### [Task objective]
From the line that holds "The width and height of the screenshot is (691, 831)." to the end of the records, reproduce every line exactly. No pictures.

══════════════════════════════

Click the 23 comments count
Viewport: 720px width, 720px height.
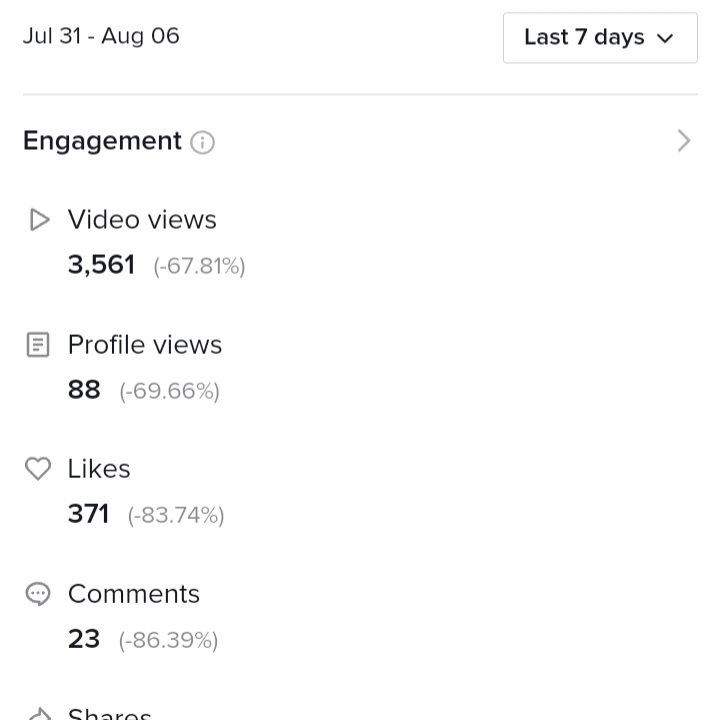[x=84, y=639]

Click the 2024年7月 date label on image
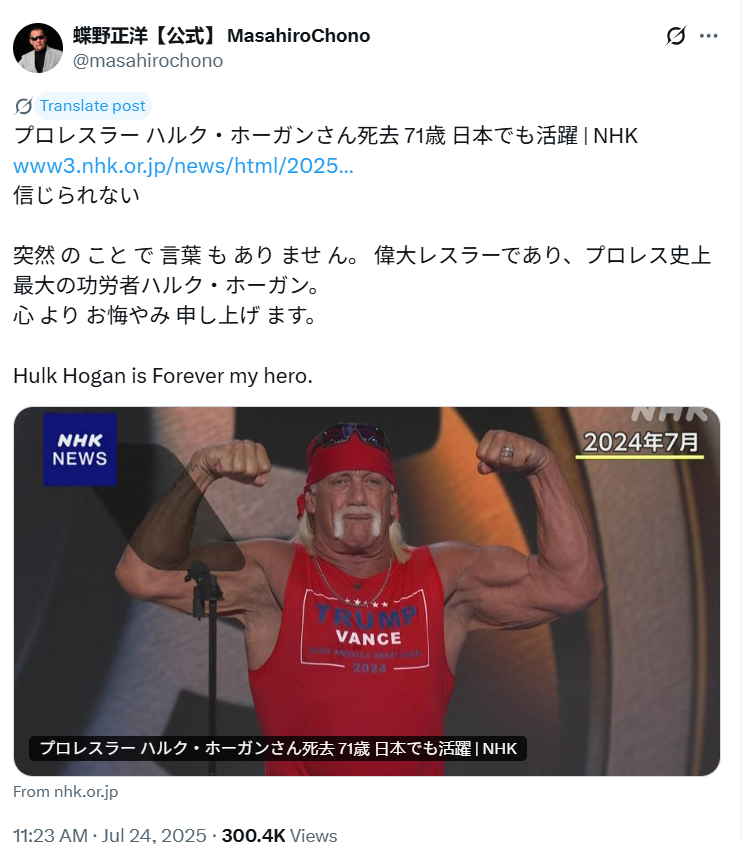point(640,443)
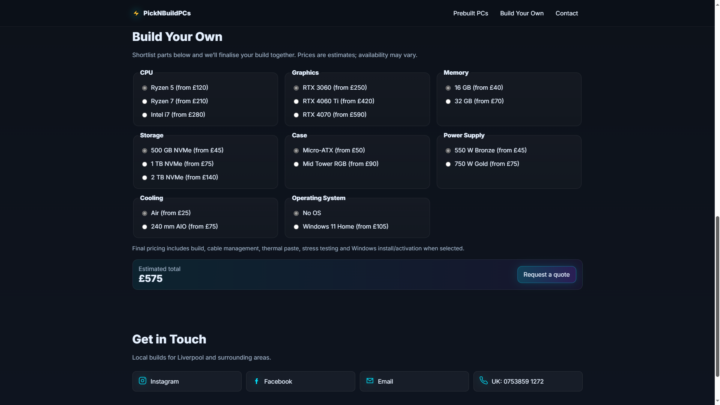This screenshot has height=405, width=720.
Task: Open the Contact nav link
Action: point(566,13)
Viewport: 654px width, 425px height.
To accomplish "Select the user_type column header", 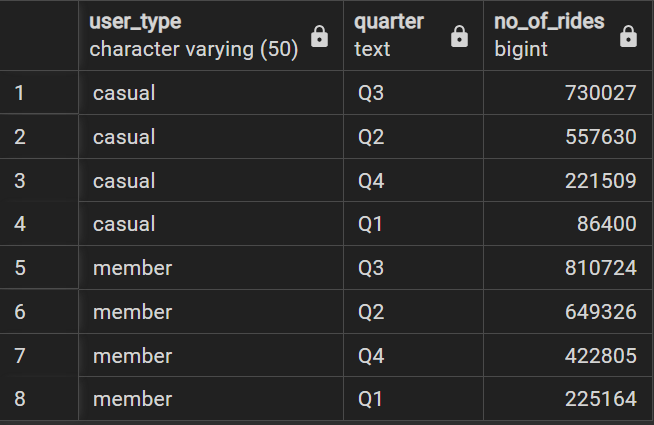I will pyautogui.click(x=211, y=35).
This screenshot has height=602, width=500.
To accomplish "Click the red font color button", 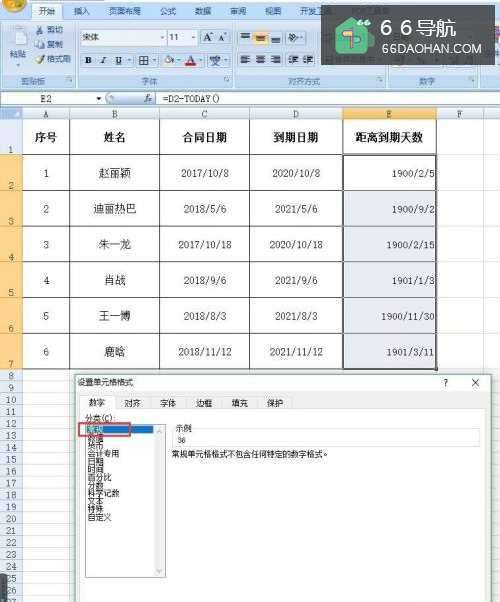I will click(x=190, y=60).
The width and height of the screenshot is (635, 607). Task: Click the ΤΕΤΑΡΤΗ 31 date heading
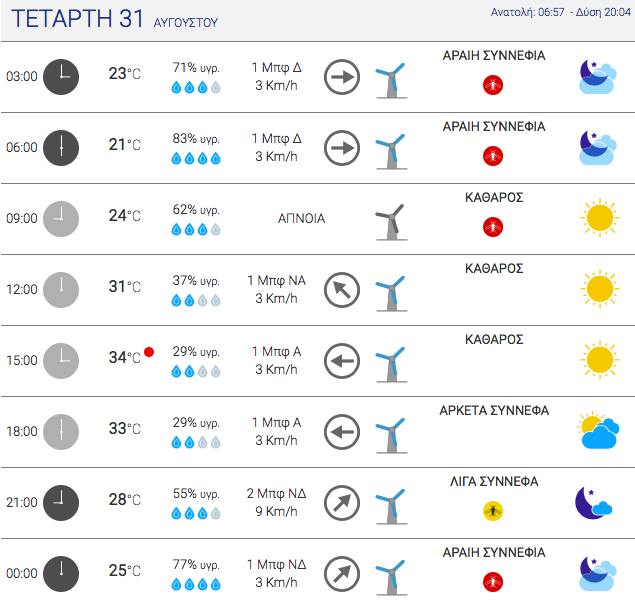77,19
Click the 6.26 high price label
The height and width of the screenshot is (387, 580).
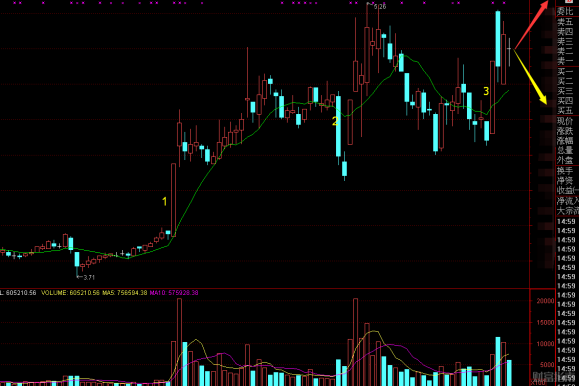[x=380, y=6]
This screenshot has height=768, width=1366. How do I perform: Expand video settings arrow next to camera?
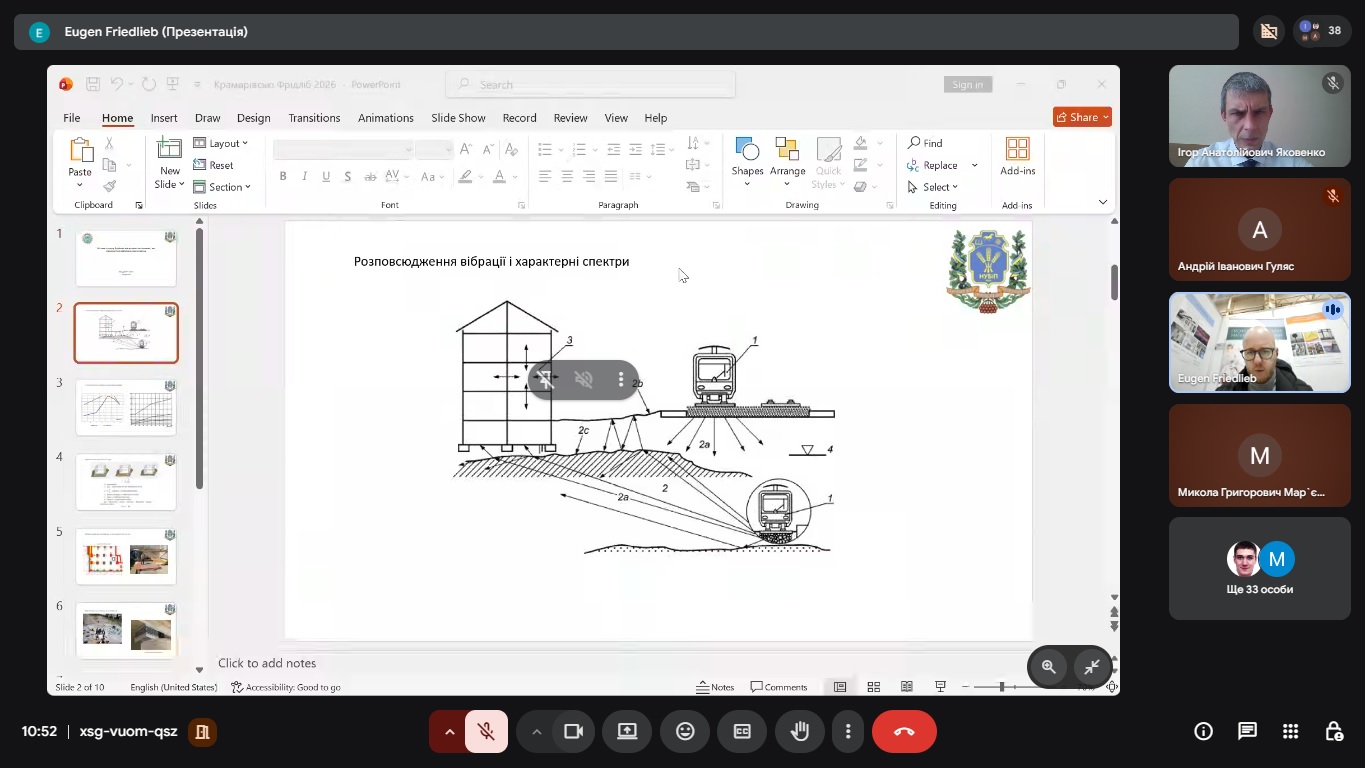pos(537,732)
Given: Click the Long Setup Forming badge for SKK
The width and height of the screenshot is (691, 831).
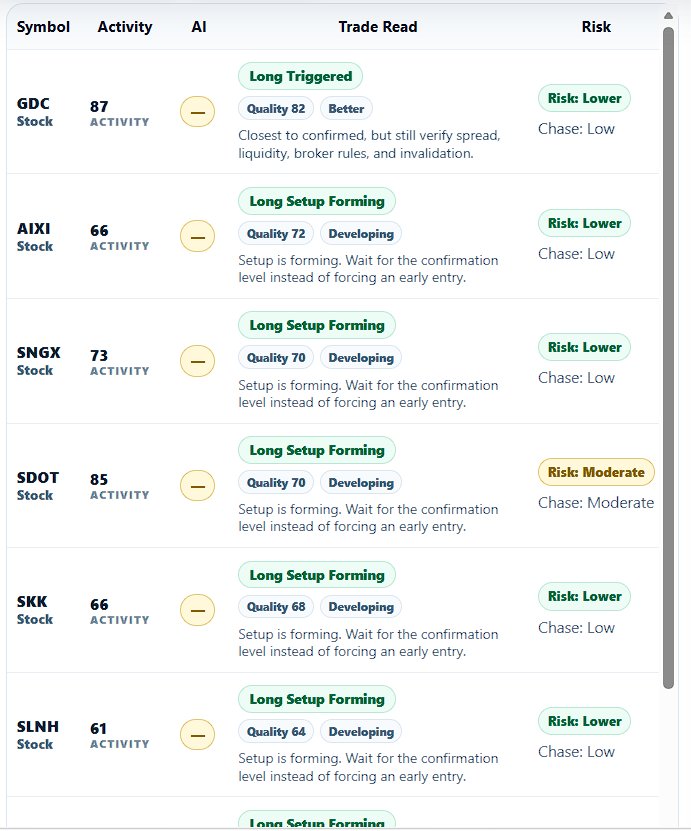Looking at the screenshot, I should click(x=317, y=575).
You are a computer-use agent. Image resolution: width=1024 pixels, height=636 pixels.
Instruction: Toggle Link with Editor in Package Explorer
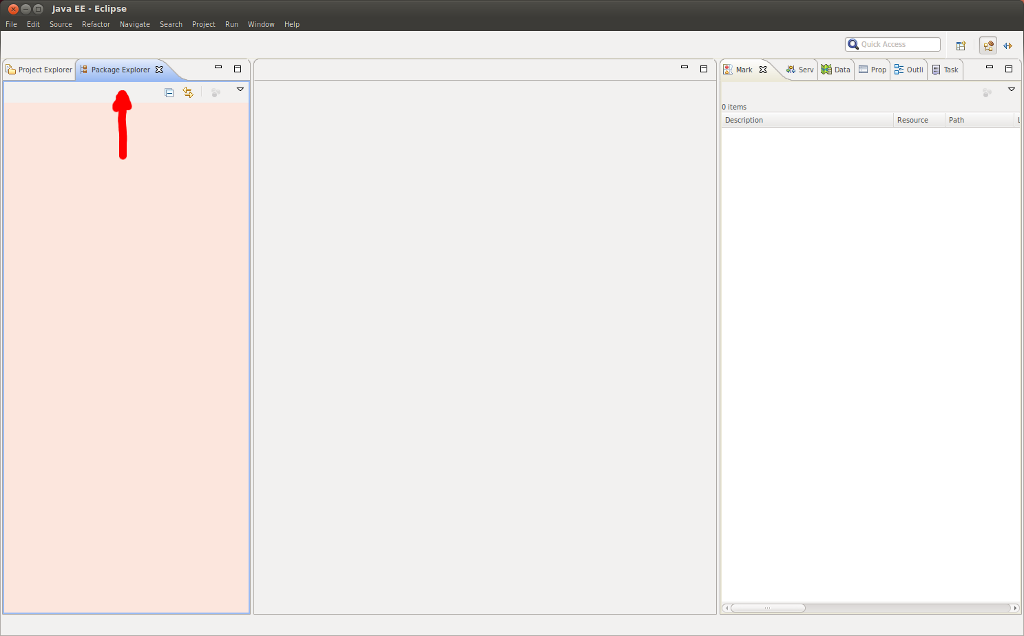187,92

══════════════════════════════

### [Solution]
The width and height of the screenshot is (691, 831).
Looking at the screenshot, I should click(x=317, y=575).
You are a computer-use agent. Image resolution: width=1024 pixels, height=636 pixels.
Instruction: Toggle Link with Editor in Package Explorer
187,92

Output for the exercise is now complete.